• WORK TO BE COMPLETED
Take the entries below and print all of them exactly, please.

• AVAILABLE DATA
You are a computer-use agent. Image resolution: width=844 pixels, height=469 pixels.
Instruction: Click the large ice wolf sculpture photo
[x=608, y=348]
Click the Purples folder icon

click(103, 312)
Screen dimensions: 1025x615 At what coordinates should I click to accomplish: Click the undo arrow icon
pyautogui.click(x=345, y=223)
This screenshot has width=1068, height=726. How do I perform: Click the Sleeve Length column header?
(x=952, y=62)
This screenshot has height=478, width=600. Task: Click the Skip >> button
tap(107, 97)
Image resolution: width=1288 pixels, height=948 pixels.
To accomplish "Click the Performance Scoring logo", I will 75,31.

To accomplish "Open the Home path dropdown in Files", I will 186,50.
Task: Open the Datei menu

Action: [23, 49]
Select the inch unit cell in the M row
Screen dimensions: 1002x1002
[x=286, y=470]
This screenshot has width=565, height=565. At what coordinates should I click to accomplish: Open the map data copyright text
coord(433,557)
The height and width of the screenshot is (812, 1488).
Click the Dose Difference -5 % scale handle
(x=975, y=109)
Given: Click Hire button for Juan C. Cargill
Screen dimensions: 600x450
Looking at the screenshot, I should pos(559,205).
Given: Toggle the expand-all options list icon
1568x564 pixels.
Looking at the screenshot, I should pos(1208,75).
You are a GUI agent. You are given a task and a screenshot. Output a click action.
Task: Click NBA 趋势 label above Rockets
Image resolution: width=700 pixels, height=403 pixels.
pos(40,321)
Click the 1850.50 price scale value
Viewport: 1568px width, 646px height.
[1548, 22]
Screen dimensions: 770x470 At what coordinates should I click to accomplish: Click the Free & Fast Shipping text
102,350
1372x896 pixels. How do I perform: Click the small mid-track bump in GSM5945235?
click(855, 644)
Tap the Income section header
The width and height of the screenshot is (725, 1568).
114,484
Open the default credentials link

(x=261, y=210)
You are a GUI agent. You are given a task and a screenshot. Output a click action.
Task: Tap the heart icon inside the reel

• SOLUTION TO THIS TASK
You are a computer-use agent. Image resolution: width=844 pixels, height=469 pixels.
Instruction: Click the large ice wolf sculpture photo
[x=608, y=348]
Click the Purples folder icon

click(103, 312)
Screen dimensions: 1025x615 At what coordinates should I click to accomplish: Click the undo arrow icon
pyautogui.click(x=345, y=223)
This screenshot has width=1068, height=726. How do I perform: Click the Sleeve Length column header?
(x=952, y=62)
This screenshot has height=478, width=600. Task: Click the Skip >> button
tap(107, 97)
Image resolution: width=1288 pixels, height=948 pixels.
To accomplish "Click the Performance Scoring logo", I will 75,31.

To accomplish "Open the Home path dropdown in Files", I will 186,50.
Task: Open the Datei menu

Action: [23, 49]
Select the inch unit cell in the M row
Screen dimensions: 1002x1002
[x=286, y=470]
This screenshot has width=565, height=565. At what coordinates should I click to accomplish: Open the map data copyright text
coord(433,557)
The height and width of the screenshot is (812, 1488).
Click the Dose Difference -5 % scale handle
(x=975, y=109)
Given: Click Hire button for Juan C. Cargill
Screen dimensions: 600x450
Looking at the screenshot, I should pos(559,205).
Given: Toggle the expand-all options list icon
1568x564 pixels.
Looking at the screenshot, I should pos(1208,75).
You are a GUI agent. You are given a task and a screenshot. Output a click action.
Task: Click NBA 趋势 label above Rockets
Image resolution: width=700 pixels, height=403 pixels.
pos(40,321)
Click the 1850.50 price scale value
Viewport: 1568px width, 646px height.
[1548, 22]
Screen dimensions: 770x470 At what coordinates should I click to accomplish: Click the Free & Fast Shipping text
102,350
1372x896 pixels. How do I perform: Click the small mid-track bump in GSM5945235?
click(855, 644)
Tap the Income section header
The width and height of the screenshot is (725, 1568).
114,484
Open the default credentials link

(x=261, y=210)
You are a GUI agent. You are given a task and a screenshot. Output a click action.
Task: Tap the heart icon inside the reel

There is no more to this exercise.